Work on the basement (practical! physical!)
Go to the gym and do my leg/knee PT, some upper body
Write on OD (pointless but also prescribed by my therapist and therefore something I probably should do)
Write something for myself (blog related)
Dust off my guitar and play that for a while
Read
Do nothing
I think I’m going with OD, then gym, then perhaps nothing because this is one of those days where I can’t summon the drive to do anything else. The gym stuff is important for body and self-care. So I’ll do my self-care, have lunch, take a nap, and then maybe go for a walk outside, temporarily becoming part of the real world that I seem to be missing so much lately.

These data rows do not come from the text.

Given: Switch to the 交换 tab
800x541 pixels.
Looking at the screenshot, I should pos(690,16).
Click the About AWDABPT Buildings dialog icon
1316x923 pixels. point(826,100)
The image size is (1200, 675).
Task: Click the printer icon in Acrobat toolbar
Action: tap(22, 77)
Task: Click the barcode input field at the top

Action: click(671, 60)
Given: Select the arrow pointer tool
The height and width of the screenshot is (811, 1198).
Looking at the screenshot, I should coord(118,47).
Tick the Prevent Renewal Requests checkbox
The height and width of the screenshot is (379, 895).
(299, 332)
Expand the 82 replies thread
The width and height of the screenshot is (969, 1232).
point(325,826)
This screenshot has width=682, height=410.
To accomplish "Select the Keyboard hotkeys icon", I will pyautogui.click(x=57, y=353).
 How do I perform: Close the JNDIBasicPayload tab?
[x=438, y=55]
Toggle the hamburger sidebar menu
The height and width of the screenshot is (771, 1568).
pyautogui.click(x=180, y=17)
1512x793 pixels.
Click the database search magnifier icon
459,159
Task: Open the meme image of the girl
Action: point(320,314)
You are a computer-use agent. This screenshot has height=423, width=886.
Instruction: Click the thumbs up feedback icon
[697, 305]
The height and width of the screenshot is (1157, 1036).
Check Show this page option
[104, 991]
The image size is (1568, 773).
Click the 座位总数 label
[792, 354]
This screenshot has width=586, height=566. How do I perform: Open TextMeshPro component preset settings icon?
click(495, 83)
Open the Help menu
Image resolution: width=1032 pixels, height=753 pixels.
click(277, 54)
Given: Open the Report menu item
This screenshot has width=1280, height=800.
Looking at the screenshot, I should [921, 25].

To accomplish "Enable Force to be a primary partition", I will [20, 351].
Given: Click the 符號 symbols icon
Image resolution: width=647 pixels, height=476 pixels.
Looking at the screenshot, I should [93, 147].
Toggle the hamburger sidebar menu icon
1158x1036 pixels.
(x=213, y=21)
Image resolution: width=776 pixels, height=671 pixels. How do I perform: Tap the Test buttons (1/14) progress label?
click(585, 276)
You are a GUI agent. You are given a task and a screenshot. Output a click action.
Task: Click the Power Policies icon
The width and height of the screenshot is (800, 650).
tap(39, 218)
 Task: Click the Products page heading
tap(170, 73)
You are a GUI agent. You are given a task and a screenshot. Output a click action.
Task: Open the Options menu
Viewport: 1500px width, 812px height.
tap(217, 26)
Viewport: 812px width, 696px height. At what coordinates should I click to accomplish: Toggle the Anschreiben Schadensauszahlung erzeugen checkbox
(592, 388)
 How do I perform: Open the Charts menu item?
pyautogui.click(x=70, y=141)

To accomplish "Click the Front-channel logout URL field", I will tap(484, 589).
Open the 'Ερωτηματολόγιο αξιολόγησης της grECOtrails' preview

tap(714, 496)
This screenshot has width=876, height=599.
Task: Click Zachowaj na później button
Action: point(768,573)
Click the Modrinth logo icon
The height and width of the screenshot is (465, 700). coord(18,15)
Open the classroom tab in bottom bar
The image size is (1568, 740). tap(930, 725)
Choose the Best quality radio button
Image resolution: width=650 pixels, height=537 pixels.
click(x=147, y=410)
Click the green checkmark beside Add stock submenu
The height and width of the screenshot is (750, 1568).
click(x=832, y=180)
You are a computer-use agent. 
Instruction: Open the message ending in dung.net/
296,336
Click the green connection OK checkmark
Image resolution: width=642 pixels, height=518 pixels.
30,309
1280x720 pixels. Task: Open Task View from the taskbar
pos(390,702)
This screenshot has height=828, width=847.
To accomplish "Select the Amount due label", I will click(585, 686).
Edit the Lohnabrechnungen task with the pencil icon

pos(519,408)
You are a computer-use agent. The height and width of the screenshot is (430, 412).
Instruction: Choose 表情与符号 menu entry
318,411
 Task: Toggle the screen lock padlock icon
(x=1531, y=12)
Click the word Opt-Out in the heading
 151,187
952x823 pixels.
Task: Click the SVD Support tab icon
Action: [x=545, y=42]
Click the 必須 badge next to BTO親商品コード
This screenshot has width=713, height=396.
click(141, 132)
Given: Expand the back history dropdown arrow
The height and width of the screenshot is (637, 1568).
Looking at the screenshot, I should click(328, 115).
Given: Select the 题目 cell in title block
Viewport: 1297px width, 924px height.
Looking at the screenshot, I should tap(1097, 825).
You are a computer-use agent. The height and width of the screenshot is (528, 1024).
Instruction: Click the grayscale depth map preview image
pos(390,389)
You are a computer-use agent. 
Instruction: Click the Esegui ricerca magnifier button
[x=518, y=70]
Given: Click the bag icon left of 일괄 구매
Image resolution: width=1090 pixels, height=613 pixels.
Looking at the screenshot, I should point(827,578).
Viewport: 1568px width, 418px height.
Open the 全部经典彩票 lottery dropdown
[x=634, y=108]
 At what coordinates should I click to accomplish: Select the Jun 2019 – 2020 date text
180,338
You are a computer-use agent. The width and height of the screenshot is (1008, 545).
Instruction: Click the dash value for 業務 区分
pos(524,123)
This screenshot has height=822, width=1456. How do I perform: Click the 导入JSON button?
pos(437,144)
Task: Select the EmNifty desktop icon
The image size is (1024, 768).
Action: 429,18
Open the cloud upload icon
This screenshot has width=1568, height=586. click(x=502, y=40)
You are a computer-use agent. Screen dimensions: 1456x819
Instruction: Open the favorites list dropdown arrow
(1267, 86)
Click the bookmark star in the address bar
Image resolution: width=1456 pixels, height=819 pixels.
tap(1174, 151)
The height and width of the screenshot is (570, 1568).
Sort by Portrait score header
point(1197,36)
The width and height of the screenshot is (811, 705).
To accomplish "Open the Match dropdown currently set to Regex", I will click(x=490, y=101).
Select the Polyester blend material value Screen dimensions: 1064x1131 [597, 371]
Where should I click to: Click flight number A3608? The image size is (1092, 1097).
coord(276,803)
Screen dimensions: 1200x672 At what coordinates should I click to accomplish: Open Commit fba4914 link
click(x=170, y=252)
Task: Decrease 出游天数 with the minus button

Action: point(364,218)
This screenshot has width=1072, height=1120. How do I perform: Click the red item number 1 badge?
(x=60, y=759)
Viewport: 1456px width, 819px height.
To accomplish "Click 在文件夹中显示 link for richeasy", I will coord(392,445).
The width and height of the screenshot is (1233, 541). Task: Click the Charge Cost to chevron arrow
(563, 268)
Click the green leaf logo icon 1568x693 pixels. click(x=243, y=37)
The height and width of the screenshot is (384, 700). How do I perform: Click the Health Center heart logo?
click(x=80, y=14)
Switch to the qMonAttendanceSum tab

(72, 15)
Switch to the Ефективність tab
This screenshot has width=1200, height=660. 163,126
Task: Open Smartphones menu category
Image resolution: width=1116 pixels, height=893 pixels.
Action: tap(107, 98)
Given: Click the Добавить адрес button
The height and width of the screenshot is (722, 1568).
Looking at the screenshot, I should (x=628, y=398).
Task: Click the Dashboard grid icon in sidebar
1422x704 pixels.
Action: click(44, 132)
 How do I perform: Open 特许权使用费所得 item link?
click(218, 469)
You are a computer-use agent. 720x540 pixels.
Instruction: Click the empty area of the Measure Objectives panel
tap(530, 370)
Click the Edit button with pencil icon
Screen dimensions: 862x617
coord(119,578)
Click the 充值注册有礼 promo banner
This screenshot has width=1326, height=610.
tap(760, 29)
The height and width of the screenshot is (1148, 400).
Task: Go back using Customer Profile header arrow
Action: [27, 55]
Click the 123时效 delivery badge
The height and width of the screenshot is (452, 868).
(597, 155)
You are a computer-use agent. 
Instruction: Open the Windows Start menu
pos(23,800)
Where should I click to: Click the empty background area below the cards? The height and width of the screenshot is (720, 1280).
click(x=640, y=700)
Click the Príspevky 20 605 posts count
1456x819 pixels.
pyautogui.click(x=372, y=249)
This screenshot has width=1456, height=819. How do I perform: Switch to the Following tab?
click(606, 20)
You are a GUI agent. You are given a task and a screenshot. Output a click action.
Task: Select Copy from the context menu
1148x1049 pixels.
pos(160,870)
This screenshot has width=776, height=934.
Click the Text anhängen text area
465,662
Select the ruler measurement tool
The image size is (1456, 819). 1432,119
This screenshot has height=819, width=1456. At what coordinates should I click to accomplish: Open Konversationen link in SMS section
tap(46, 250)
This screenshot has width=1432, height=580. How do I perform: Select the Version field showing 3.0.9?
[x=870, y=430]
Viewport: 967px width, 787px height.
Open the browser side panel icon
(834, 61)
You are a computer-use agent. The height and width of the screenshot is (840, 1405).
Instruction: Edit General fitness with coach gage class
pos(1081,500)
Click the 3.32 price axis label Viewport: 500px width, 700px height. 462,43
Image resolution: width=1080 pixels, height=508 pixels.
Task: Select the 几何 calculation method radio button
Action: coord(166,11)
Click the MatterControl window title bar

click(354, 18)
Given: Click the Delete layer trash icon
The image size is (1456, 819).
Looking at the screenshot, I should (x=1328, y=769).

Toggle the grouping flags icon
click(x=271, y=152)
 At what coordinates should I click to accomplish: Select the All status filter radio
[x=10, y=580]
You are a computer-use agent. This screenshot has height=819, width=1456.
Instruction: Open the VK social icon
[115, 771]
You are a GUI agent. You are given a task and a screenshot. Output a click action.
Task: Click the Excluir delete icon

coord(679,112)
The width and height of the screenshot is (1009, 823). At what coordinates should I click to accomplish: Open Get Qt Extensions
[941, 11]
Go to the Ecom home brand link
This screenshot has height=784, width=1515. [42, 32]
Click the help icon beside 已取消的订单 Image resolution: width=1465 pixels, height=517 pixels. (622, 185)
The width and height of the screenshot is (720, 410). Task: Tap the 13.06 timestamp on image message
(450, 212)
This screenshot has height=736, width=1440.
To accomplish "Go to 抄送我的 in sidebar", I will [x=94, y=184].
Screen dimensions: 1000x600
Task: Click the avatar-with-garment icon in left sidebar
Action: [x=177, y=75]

Although I could instead make a carrot cake. J loves carrot cake and we could eat huge slices for dessert tonight after she gets back from work and takes her IVF shot straight to the stomach.
Somehow it feels like by doing this, I’m ignoring other stuff that needs to be done. I have to tell myself over and over again that this constitutes a good day — some self care, some physical activity, some cooking and some time with my wife, some entertainment. I don’t know what else it is that I’m looking for. I don’t think there is anything else, really. I am going to commit to this plan and do my best to feel good about it today.
Maybe its more about you recognizing what is truly important in life. There is nothing wrong with recognizing authenticity or the lack thereof.